Solution¶

Triage¶

Check deployment status:

kubectl get deployment notification-service -n staging
kubectl describe deployment notification-service -n staging

Check the ReplicaSet events (this is where quota errors appear):

kubectl get rs -n staging -l app=notification-service
kubectl describe rs <replicaset-name> -n staging

Inspect the ResourceQuota:
```
kubectl describe quota -n staging
```

Check if the pod spec has resource requests/limits:

kubectl get deployment notification-service -n staging -o jsonpath='{.spec.template.spec.containers[*].resources}'

Root Cause¶

The staging namespace has a ResourceQuota that sets hard limits on CPU and memory requests. The existing workloads in the namespace are consuming most of the quota. The new deployment requests 3 replicas with 500m CPU and 512Mi memory each (totaling 1500m CPU and 1536Mi memory). The remaining quota headroom is only 400m CPU and 256Mi memory, which is insufficient for even a single replica.

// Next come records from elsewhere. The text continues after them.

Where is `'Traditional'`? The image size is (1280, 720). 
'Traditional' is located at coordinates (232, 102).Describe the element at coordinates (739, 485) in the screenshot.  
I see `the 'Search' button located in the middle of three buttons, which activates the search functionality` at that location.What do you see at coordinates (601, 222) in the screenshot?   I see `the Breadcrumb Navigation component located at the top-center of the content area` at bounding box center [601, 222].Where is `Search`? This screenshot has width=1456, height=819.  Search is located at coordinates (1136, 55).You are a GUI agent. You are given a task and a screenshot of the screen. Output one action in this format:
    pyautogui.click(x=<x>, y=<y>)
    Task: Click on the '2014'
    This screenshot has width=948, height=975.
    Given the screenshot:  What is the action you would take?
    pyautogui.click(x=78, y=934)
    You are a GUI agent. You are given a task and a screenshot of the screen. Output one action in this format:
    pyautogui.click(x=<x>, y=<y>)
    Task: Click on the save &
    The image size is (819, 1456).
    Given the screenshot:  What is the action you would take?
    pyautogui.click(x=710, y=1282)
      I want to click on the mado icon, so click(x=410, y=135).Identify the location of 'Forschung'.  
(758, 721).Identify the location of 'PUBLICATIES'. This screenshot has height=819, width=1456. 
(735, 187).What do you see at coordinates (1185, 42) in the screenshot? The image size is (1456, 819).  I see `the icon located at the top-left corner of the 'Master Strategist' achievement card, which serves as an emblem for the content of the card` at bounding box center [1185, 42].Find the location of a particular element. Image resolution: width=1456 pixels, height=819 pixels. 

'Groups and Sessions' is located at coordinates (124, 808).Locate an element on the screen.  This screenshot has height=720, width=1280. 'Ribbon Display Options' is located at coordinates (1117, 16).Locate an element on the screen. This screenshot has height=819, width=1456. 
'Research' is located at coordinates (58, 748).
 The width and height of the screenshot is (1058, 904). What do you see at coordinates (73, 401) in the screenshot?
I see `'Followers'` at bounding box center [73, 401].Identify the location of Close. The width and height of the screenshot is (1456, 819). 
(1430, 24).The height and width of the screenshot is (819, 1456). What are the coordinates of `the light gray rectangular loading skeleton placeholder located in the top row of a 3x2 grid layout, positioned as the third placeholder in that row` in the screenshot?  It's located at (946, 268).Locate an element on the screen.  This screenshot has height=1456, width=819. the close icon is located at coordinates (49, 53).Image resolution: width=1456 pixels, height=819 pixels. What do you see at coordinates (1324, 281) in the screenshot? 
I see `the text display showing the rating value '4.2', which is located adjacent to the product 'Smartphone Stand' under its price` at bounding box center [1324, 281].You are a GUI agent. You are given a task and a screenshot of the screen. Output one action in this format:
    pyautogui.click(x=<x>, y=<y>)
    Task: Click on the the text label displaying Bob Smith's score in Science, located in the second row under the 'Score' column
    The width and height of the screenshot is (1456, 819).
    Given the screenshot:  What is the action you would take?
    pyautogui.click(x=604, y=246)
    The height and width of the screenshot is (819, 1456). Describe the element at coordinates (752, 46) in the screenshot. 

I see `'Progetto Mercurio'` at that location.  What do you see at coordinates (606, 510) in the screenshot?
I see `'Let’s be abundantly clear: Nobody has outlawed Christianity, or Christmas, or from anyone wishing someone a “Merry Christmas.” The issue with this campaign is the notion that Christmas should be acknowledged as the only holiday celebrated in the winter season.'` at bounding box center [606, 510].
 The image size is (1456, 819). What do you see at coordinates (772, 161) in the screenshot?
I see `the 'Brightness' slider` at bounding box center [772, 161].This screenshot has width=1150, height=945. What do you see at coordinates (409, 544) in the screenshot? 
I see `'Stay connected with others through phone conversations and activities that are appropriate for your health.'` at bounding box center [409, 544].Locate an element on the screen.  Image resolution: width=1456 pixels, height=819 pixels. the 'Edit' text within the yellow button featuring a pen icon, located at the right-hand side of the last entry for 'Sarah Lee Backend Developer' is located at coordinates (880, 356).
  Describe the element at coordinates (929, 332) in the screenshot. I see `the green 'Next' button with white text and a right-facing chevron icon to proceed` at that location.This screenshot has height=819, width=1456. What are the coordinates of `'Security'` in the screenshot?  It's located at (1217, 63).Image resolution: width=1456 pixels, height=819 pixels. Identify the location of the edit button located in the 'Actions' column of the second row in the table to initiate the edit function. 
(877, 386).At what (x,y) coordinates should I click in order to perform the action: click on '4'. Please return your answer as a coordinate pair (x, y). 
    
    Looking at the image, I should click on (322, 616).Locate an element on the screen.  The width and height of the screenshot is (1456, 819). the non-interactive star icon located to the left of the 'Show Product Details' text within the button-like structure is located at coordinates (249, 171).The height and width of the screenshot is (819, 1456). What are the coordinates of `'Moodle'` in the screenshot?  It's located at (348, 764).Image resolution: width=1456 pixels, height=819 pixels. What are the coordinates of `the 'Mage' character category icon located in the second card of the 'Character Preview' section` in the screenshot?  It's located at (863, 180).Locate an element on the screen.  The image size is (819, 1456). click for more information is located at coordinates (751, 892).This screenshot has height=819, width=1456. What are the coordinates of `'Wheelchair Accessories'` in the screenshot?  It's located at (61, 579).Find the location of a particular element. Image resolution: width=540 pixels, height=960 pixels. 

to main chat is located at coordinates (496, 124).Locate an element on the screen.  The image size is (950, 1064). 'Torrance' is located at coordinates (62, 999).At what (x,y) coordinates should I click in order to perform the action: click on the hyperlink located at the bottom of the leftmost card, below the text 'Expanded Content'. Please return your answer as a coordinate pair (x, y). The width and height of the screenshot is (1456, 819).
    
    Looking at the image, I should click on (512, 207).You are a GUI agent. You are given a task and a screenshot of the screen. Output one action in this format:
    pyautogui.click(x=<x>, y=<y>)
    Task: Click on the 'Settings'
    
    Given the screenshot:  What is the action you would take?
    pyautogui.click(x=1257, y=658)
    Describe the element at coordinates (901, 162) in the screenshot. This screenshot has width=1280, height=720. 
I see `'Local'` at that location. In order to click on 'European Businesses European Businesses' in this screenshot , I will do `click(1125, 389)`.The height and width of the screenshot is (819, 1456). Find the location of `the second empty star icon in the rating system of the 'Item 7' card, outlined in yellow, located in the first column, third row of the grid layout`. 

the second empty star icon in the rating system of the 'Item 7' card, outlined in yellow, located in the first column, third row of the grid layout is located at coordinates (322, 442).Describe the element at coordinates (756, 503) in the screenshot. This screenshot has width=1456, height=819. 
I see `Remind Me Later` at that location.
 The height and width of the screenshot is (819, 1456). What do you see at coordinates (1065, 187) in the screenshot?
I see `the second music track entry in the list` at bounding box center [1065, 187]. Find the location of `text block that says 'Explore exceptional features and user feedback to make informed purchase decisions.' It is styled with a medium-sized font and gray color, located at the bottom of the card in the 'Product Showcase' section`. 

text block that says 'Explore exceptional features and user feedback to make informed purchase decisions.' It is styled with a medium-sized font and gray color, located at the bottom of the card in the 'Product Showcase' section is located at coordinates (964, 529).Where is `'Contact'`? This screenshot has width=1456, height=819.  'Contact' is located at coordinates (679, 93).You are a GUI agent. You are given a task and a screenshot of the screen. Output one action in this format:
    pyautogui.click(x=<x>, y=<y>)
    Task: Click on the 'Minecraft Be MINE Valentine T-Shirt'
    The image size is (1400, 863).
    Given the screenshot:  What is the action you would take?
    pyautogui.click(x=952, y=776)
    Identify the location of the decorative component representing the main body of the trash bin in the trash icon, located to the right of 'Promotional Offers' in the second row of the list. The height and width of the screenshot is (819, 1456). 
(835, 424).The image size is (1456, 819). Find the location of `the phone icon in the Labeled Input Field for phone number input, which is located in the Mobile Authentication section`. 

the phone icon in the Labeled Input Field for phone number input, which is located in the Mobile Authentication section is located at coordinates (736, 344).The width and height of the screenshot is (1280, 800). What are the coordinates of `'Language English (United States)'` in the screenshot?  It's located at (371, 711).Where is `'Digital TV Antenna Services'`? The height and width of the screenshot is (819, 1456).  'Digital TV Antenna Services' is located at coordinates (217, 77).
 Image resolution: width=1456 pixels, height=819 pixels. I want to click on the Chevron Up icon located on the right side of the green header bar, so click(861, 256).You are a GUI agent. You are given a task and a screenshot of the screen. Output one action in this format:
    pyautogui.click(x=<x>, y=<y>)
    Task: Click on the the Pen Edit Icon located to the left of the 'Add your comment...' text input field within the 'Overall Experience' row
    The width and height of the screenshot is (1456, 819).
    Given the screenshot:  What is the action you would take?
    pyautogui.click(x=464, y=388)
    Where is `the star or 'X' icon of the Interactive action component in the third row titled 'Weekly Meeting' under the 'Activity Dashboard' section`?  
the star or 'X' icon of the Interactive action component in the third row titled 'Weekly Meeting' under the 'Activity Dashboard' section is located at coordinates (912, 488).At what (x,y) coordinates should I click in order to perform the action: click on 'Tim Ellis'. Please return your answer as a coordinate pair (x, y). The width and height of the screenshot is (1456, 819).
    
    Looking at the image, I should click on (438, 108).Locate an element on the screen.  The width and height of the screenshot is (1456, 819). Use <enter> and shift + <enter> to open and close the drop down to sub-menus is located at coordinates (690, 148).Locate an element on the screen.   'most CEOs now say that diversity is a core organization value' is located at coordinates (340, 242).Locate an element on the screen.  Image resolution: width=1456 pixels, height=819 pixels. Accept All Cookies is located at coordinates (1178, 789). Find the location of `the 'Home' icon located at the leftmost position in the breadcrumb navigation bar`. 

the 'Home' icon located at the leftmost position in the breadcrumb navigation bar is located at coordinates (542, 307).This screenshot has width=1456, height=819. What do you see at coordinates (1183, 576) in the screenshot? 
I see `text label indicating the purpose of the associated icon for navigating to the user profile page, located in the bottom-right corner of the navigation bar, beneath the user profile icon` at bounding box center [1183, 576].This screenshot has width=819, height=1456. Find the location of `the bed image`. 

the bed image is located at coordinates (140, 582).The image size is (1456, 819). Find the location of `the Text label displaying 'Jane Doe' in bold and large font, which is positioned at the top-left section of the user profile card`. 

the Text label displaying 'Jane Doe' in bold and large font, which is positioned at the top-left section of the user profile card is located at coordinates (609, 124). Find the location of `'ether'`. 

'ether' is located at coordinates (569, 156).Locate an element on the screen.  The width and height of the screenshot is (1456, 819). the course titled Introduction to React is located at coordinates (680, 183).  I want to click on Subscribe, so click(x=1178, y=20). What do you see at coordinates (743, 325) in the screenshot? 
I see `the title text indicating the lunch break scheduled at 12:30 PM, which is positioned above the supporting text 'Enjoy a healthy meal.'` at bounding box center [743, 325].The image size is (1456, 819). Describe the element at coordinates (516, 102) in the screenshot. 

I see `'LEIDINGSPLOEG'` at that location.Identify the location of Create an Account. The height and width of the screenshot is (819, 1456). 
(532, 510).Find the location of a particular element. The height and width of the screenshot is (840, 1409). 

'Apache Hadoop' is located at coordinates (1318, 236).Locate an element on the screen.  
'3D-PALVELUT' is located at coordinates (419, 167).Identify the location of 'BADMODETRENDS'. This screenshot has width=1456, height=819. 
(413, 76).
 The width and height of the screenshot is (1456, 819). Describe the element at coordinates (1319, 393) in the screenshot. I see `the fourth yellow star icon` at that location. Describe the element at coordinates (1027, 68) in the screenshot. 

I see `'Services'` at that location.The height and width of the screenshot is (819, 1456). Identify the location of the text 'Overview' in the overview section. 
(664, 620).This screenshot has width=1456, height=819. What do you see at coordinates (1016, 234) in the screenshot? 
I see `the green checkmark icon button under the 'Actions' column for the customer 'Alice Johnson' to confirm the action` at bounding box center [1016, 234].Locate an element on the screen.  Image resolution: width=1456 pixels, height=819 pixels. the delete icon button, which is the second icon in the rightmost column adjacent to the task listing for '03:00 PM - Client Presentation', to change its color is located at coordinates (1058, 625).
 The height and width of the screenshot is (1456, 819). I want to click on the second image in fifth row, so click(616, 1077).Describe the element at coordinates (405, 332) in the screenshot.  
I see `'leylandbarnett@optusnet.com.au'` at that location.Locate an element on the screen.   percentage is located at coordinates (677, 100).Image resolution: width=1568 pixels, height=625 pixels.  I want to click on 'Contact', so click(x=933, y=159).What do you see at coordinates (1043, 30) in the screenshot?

The ReplicaSet controller attempts to create pods but the admission controller rejects them with: exceeded quota: staging-quota, requested: requests.cpu=500m,requests.memory=512Mi, used: requests.cpu=3600m,requests.memory=7680Mi, limited: requests.cpu=4000m,requests.memory=8Gi.

Fix¶

Option 1: Increase the quota (if capacity allows):

kubectl patch resourcequota staging-quota -n staging -p '{"spec":{"hard":{"requests.cpu":"6","requests.memory":"12Gi"}}}'

Option 2: Reduce the new deployment's resource requests:

resources:
  requests:
    cpu: 100m      # reduced from 500m
    memory: 128Mi  # reduced from 512Mi
  limits:
    cpu: 500m
    memory: 512Mi

Option 3: Free up quota by scaling down idle workloads:

kubectl scale deployment old-test-app -n staging --replicas=0

Option 4: Clean up completed/evicted pods consuming quota:

kubectl delete pods -n staging --field-selector status.phase=Succeeded
kubectl delete pods -n staging --field-selector status.phase=Failed

After any fix, verify pods are being created:

kubectl get pods -n staging -l app=notification-service -w

Rollback / Safety¶

Increasing quota is safe but ensure the cluster has physical capacity to back it.
Reducing resource requests can lead to OOM kills or CPU starvation if the application needs more than requested.
Scaling down other workloads in staging should be coordinated with their owners.

Common Traps¶

Looking at the Deployment events instead of the ReplicaSet. Quota rejection events appear on the ReplicaSet, not the Deployment. Many engineers miss this.
Forgetting that ResourceQuota requires resource specs. If a quota covers requests.cpu, every container in the namespace must specify requests.cpu. Pods without it are rejected at admission.
Not checking for object count quotas. Quotas can also limit count/pods, count/services, etc. The error message will tell you which resource is exceeded.
Assuming quota only counts Running pods. Completed and Failed pods still count toward quota until they are deleted.
Editing the live quota without updating IaC. The next Helm deploy or GitOps sync will revert your change.